**Excerpt to read:**
A statute violates due process if it is so vague that a person of ordinary intelligence does not have a reasonable opportunity to know what is prohibited, and if the law provides no explicit standards for enforcement. A statute is not presumptively vague because it does not have a specific intent requirement. To establish § 215 is unconstitutionally vague, [the defendant] must show that he could not have reasonably understood that his conduct was prohibited by the statute.

Wicker, 933 F.2d at 288 (emphasis in original) (citations omitted). Again, if the Defendant's actions are found to be within the "core conduct which § 215 was designed to prohibit and punish," then the statute is not unconstitutionally vague. See id. Congress's subsequent amendment of § 215 to include a "corrupt" intent element does not strengthen such a vagueness argument by a defendant. Id.

**Study material:**
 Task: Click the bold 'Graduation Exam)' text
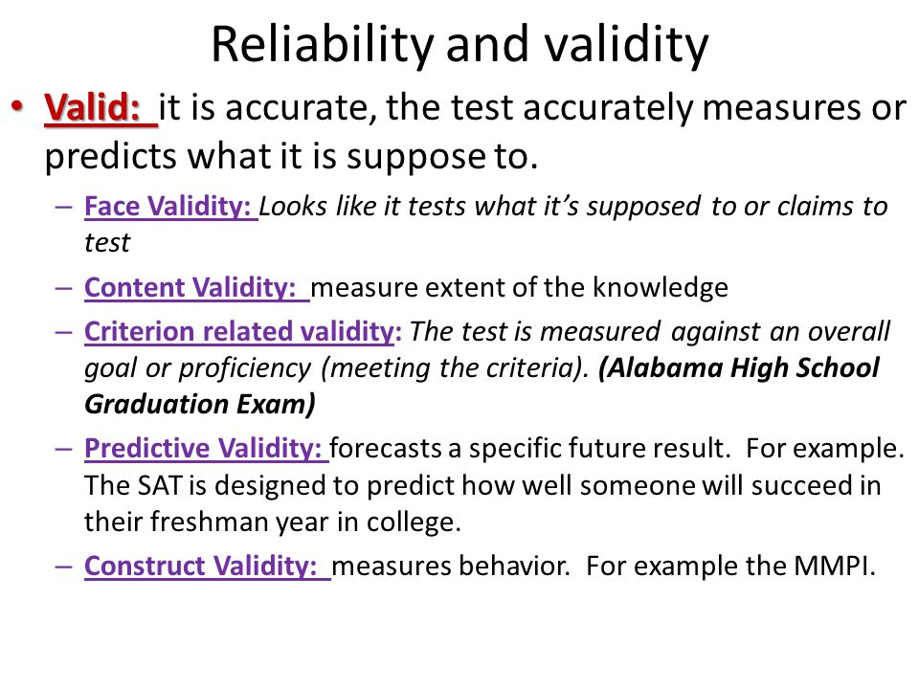pyautogui.click(x=200, y=404)
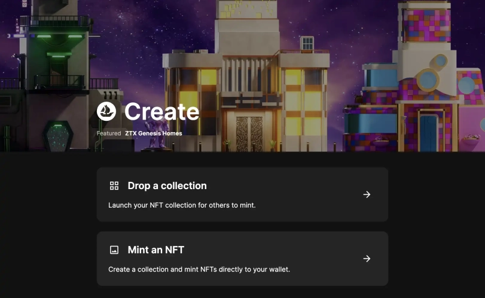
Task: Click the "Featured" label under Create
Action: 109,133
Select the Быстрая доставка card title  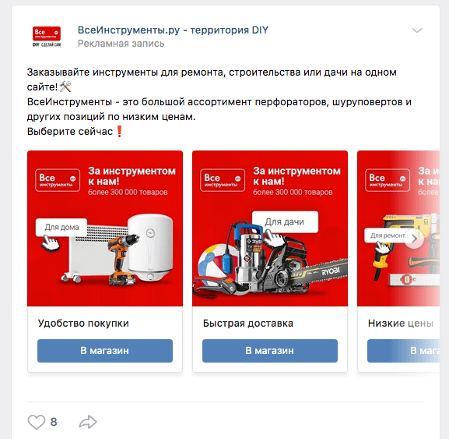click(248, 324)
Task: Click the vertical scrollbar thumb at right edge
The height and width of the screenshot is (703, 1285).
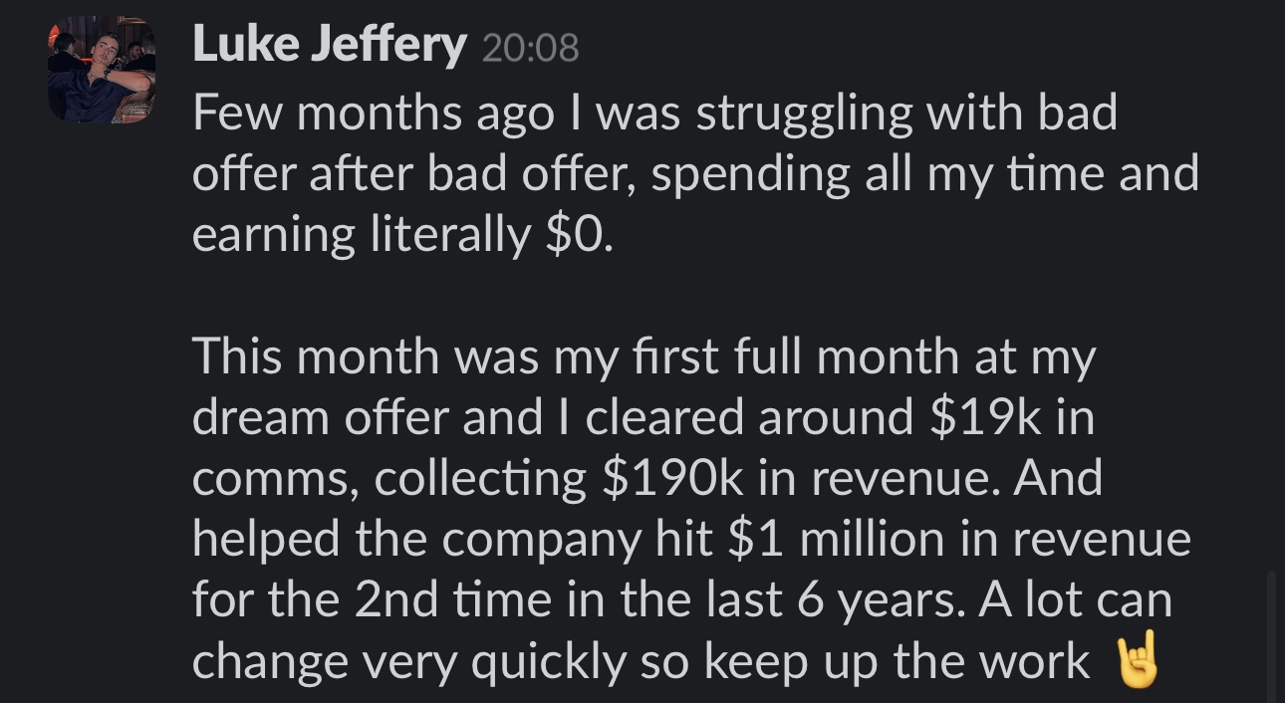Action: (x=1272, y=637)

**Task details:**
Answer these questions from the excerpt on statutory vagueness:
(a) Does a statute become presumptively vague because it lacks a specific intent requirement?
(b) What must the defendant show to establish that § 215 is unconstitutionally vague?
(c) What element did Congress add to § 215 by its subsequent amendment?
Use only the excerpt on statutory vagueness to answer, without any outside sources.

**Output for this task:**
(a) No, a statute is not presumptively vague for lacking a specific intent requirement.
(b) He must show that he could not have reasonably understood that his conduct was prohibited by the statute.
(c) Congress added a "corrupt" intent element.